[Stored data]
===

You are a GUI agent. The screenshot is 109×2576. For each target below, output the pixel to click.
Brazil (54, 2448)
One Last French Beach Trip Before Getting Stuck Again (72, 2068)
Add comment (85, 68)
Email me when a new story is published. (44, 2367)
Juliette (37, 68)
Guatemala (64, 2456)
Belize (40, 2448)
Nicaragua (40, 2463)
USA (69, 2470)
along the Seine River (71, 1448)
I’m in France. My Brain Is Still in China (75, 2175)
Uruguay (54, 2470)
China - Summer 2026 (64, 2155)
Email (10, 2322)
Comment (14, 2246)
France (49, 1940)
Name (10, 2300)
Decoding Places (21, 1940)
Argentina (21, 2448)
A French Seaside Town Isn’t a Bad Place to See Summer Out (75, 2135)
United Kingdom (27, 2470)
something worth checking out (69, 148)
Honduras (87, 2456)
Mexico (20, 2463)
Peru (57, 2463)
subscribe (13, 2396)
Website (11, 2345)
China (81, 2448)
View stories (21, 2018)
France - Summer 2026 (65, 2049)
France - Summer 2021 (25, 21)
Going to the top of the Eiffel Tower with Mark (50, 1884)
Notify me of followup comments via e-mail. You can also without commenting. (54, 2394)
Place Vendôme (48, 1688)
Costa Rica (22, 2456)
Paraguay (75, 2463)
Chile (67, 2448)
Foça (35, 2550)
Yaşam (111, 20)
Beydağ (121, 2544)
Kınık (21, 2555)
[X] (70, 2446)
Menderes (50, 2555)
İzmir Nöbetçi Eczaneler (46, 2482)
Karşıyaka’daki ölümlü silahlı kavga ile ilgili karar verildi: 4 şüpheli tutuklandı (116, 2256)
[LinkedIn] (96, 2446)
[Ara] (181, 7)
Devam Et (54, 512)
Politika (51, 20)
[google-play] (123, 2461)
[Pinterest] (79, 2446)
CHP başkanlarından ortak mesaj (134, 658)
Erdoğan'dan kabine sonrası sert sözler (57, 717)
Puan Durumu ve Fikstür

===

**WHAT IS EXPECTED**
Word for word, restate the lines above.

**EXPECTED ANSWER**
You are a GUI agent. The screenshot is 109×2576. For each target below, output the pixel to click.
Brazil (54, 2448)
One Last French Beach Trip Before Getting Stuck Again (72, 2068)
Add comment (85, 68)
Email me when a new story is published. (44, 2367)
Juliette (37, 68)
Guatemala (64, 2456)
Belize (40, 2448)
Nicaragua (40, 2463)
USA (69, 2470)
along the Seine River (71, 1448)
I’m in France. My Brain Is Still in China (75, 2175)
Uruguay (54, 2470)
China - Summer 2026 (64, 2155)
Email (10, 2322)
Comment (14, 2246)
France (49, 1940)
Name (10, 2300)
Decoding Places (21, 1940)
Argentina (21, 2448)
A French Seaside Town Isn’t a Bad Place to See Summer Out (75, 2135)
United Kingdom (27, 2470)
something worth checking out (69, 148)
Honduras (87, 2456)
Mexico (20, 2463)
Peru (57, 2463)
subscribe (13, 2396)
Website (11, 2345)
China (81, 2448)
View stories (21, 2018)
France - Summer 2026 (65, 2049)
France - Summer 2021 (25, 21)
Going to the top of the Eiffel Tower with Mark (50, 1884)
Notify me of followup comments via e-mail. You can also without commenting. (54, 2394)
Place Vendôme (48, 1688)
Costa Rica (22, 2456)
Paraguay (75, 2463)
Chile (67, 2448)
Foça (35, 2550)
Yaşam (111, 20)
Beydağ (121, 2544)
Kınık (21, 2555)
[X] (70, 2446)
Menderes (50, 2555)
İzmir Nöbetçi Eczaneler (46, 2482)
Karşıyaka’daki ölümlü silahlı kavga ile ilgili karar verildi: 4 şüpheli tutuklandı (116, 2256)
[LinkedIn] (96, 2446)
[Ara] (181, 7)
Devam Et (54, 512)
Politika (51, 20)
[google-play] (123, 2461)
[Pinterest] (79, 2446)
CHP başkanlarından ortak mesaj (134, 658)
Erdoğan'dan kabine sonrası sert sözler (57, 717)
Puan Durumu ve Fikstür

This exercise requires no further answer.